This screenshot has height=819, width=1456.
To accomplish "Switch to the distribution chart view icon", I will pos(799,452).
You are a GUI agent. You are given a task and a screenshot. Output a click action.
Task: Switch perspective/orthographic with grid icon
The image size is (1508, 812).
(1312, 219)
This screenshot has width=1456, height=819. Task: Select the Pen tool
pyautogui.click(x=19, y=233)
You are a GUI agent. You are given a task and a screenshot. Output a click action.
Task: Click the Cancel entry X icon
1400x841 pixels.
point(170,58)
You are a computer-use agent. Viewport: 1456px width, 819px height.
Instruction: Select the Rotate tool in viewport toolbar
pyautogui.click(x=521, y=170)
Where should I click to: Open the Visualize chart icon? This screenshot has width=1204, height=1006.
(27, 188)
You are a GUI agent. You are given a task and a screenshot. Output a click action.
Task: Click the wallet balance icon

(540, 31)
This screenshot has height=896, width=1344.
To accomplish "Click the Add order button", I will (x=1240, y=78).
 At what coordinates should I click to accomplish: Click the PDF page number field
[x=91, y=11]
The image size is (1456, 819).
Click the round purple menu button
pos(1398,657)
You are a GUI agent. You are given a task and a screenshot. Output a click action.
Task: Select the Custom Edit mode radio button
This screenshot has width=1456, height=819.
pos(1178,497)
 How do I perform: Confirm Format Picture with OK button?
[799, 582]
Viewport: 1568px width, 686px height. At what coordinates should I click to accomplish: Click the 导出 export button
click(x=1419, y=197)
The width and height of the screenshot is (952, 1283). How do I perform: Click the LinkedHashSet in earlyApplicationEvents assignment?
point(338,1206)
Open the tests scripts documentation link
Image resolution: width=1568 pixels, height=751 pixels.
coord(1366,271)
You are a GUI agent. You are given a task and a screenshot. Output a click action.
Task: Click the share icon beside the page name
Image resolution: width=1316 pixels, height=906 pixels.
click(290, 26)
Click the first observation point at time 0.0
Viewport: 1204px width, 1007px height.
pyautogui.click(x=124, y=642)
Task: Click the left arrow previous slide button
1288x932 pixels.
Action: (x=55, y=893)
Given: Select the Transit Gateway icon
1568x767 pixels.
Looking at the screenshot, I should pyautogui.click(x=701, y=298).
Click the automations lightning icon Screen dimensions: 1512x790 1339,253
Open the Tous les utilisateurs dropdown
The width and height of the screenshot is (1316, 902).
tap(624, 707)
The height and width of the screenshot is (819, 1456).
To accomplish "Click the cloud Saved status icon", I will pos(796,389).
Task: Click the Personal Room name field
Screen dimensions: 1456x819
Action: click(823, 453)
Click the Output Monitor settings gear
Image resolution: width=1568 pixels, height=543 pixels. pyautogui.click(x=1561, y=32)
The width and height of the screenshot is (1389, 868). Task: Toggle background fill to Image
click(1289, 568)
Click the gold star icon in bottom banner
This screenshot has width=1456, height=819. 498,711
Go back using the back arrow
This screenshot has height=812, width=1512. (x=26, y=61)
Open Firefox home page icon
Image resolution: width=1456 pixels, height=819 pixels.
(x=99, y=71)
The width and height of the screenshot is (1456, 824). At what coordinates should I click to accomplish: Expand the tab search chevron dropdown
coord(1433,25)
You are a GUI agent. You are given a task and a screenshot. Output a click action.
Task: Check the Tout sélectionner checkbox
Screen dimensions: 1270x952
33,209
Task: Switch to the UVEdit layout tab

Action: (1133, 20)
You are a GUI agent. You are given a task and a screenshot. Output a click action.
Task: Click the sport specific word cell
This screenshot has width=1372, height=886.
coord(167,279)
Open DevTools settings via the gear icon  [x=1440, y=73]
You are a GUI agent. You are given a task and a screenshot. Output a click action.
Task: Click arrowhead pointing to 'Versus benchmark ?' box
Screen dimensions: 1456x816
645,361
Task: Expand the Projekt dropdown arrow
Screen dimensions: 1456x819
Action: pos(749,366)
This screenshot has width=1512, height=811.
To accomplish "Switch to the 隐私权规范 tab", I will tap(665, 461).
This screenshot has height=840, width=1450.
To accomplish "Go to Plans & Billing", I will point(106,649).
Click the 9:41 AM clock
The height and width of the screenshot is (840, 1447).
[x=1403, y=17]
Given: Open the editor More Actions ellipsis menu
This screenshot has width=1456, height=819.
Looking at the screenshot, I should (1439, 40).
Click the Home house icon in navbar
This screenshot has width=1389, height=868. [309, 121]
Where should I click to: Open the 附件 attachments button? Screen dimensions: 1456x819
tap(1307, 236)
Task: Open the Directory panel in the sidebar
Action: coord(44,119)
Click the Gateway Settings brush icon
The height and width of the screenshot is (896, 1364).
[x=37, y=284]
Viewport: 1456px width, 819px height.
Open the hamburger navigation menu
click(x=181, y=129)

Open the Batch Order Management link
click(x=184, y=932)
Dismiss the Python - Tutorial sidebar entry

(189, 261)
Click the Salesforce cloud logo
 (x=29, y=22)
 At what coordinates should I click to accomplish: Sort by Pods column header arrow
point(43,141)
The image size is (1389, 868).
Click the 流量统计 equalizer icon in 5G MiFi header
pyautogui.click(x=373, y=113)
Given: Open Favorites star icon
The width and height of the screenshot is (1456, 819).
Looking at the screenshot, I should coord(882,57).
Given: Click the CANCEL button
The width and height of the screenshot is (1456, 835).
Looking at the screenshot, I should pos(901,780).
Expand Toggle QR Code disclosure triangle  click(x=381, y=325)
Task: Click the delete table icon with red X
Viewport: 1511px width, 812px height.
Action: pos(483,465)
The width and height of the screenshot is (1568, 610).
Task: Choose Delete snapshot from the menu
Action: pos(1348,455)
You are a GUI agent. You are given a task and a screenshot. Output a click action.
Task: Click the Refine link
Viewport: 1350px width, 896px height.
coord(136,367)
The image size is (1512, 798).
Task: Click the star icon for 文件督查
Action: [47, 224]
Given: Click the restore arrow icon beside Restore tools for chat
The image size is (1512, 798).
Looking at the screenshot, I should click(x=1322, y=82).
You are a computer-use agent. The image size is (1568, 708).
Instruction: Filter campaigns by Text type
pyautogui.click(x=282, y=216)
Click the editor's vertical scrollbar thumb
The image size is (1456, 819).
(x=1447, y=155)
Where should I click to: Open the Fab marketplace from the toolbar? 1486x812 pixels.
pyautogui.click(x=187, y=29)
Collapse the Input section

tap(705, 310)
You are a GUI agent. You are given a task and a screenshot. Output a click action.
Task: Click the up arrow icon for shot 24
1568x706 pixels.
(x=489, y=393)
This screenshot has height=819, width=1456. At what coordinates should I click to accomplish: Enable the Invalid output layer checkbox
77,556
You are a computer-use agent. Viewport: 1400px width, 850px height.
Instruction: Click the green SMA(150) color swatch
__________________________________________________
TASK >>
From the data above, return every line from the line that has "Task: Click arrowhead" up to and including the line that has "This screenshot has height=840, width=1450.", exactly.

REPLY TO THE EXERCISE >>
Task: Click arrowhead pointing to 'Versus benchmark ?' box
Screen dimensions: 1456x816
645,361
Task: Expand the Projekt dropdown arrow
Screen dimensions: 1456x819
Action: pos(749,366)
This screenshot has width=1512, height=811.
To accomplish "Switch to the 隐私权规范 tab", I will tap(665, 461).
This screenshot has height=840, width=1450.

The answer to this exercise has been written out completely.